驗證SUMOylation是否有助于hnRNPA1介導的EVs包裹ELNAT1。在BCa細胞中，hnRNPA1中K113位點突變使BCa細胞分泌的EVs中ELNAT1表達降低，沉默UBC9降低了BCa細胞分泌的EVs中ELNAT1的富集（Figure 6 I, J）。與hnRNPA1 WT沉默相比，hnRNPA1沉默后，轉染hnRNPA1_K113R并不能恢復EVs介導的ELNAT1下調（Figure 6 K）。共聚焦顯微鏡顯示，在UBC9沉默或hnRNPA1_K113R突變后，ELNAT1在CD36標志的多囊泡（MVBs）中的積累明顯下降（Figure 6 L），表明ELNAT1進入EVs受hnRNPA1的SUMO化調控。

Figure 6 ELNAT1通過UBC9誘導的hnRNPA1的SUMOylation被封裝到EVs中

7. EVs介導的ELNAT1被HLECs內化以誘導淋巴管生成

共聚焦顯微鏡顯示HLECs中PKH67標記EVs孵育后的點狀熒光強度（Figure 7 A），表明HLECs內化了BCa分泌的EVs。此外,孵化UM-UC-3-EV_ELNAT1顯著上調HLECs中ELNAT1表達,而孵化T24-EV_si-ELNAT1，則T24細胞分泌的EVs中ELNAT1表達下調，則削弱了HLECs中EVs誘導ELNAT1過表達的能力（Figure 7 B, C）。

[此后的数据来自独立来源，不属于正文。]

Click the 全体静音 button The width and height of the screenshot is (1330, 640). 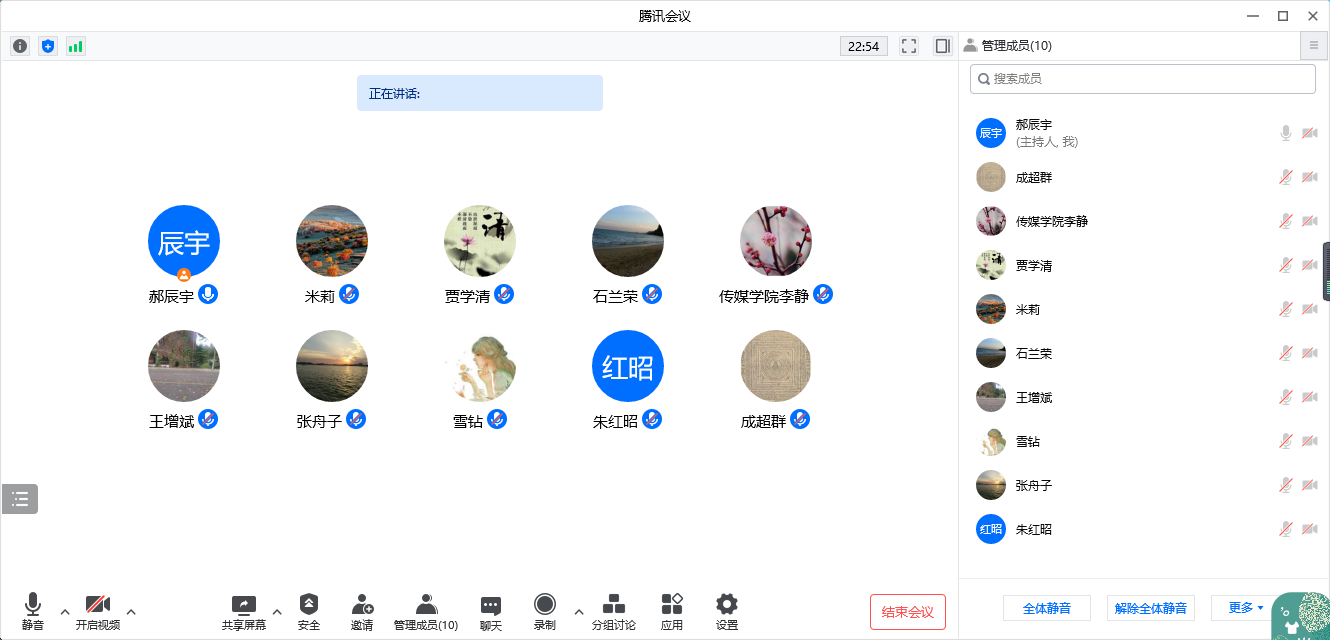(1047, 608)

為了排除淋巴血管生成是由內源性ELNAT1激活HLECs中誘導的可能性，構建了ELNAT1-KO HLECS ELNAT1（HLECs_ELNAT1-KO）模型（Figure 7 D, E）。與HLECs_ELNAT1-WT一致，我們觀察到，EVs介導的ELNAT1過表達增強了HLECs_ELNAT1-KO的管狀形成和遷移能力，而下調ELNAT1則抑制了BCa細胞分泌EVs誘導HLECs_ELNAT1-KO管狀形成和遷移的能力（Figure 7 F-H）。這表明BCa細胞分泌的EVs通過運輸EVs介導的ELNAT1促進淋巴管生成，而不是轉錄激活內源性的ELNAT1。綜上所述，這些結果表明EVs介導的ELNAT1被HLECs內化誘導BCa淋巴管生成。

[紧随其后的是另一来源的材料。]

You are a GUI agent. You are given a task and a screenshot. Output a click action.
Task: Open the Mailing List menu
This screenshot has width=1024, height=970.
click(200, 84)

Figure 7 EVs介導的ELNAT1被HLECs內化以誘導淋巴管生成

8. EVs介導的ELNAT1上調HLECs中SOX18的表達

qRT-PCR分析UM-UC-3-EV1載體或UM-UC-3-EV_ELNAT1處理的HLECs中淋巴管生成相關基因的表達，結果顯示SRY-box轉錄因子18 （SOX18）是最明顯的與EVs介導的ELNAT1表達正相關的基因（Figure 8 A, B）。此外，ChIRP分析表明EVs介導的ELNAT1與HLECs中SOX18啟動子的771~786 bp（p4）直接相互作用（Figure 8 C, D）。SOX18-p4區域的突變降低了EVs介導的ELNAT1誘導的熒光素酶活性（Figure 8 E, F），表明SOX18-p4對于EVs介導的ELNAT1誘導HLECs中SOX18的上調至關重要。hnRNPA1和H3K4me3在SOX18啟動子上的富集與EVs介導的ELNAT1表達顯著相關（Figure 8 G, J）。EVs介導的ELNAT1過表達增強了HLECs的管形成和遷移能力，而干擾SOX18則HLECs的管形成和遷移能力受損（Figure 8 K, M），表明SOX18是EVs介導的ELNAT1驅動體外BCa淋巴管生成所必需的。綜上所述，這些結果表明，EVs介導的ELNAT1通過轉錄上調HLECs中SOX18的表達來促進BCa淋巴管生成。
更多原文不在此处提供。